**PROBLEM TO WORK ON:**
Produce a copy of every line in the records that holds the string "computer".

Excerpts from a dataset:

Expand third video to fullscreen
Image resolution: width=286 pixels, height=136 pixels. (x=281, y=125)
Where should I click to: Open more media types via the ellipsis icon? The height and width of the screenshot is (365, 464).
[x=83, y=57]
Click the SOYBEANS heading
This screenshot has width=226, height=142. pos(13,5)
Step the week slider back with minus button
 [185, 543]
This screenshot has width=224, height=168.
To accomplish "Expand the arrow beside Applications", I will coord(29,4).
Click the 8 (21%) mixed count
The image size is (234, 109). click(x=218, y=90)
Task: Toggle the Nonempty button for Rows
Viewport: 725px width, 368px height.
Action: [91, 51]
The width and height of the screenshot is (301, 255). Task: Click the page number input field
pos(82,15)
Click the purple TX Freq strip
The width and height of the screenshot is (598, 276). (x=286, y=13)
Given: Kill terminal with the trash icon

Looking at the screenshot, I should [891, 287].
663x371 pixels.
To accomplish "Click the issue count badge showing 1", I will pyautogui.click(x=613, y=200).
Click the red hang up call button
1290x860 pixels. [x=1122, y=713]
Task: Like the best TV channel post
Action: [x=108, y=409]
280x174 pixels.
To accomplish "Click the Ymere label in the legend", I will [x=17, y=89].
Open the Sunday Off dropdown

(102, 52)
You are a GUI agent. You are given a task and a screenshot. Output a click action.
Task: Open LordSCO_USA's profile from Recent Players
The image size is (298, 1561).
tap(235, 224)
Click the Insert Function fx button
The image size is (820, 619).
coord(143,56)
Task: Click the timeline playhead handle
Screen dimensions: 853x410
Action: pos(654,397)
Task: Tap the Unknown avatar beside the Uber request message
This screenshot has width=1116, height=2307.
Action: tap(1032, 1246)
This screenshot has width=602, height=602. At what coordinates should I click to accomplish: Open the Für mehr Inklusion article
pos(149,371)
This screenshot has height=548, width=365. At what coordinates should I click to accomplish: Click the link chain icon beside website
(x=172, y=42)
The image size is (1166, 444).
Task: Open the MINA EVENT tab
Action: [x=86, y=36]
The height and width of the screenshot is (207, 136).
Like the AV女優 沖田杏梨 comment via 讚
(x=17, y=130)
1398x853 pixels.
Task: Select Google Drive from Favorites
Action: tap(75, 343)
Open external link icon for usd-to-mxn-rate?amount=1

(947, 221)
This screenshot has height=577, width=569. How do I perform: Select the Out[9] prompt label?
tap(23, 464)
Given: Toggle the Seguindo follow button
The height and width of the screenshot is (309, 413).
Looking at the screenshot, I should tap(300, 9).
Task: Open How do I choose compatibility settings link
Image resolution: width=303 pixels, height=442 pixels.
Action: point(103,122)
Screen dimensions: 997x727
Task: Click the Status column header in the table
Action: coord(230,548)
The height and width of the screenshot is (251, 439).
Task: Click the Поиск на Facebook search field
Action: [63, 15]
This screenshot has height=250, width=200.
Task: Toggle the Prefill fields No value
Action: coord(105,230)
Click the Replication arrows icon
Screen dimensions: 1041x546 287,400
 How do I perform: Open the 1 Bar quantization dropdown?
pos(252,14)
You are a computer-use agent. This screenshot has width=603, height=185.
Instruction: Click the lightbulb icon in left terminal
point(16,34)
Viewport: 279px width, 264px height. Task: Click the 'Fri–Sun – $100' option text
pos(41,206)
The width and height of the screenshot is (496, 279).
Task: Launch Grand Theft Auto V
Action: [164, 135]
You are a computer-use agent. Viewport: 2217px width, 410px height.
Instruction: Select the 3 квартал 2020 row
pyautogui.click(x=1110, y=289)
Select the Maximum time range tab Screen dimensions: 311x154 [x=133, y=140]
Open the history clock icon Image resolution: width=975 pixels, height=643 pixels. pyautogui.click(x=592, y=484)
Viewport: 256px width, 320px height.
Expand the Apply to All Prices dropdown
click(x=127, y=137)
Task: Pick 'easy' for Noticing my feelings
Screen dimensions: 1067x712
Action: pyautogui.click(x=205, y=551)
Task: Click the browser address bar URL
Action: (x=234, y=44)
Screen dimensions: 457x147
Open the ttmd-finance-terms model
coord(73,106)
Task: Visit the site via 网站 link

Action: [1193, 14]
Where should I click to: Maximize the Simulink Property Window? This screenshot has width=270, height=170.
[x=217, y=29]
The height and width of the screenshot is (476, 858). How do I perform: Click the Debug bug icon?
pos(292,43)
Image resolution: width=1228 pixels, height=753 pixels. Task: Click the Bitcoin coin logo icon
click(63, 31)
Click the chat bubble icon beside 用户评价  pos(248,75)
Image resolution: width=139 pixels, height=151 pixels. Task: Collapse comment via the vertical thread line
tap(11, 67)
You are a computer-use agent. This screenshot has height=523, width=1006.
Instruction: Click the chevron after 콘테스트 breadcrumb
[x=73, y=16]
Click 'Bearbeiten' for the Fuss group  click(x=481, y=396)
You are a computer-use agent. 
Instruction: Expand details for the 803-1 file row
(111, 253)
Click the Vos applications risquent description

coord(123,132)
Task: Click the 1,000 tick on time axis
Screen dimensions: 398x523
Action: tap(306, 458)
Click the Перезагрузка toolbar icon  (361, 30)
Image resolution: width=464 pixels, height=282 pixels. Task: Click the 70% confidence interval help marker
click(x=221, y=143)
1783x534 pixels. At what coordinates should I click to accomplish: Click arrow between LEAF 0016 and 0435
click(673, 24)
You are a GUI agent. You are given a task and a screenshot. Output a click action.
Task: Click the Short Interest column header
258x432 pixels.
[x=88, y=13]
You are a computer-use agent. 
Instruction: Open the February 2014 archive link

**ANSWER TO THE PROBLEM:**
You are a computer-use agent. This screenshot has width=603, height=185.
You are a computer-use agent. Viewport: 2217px width, 410px height.
You are a computer-use agent. This screenshot has height=523, width=1006.
You are a computer-use agent. 
You are a computer-use agent. 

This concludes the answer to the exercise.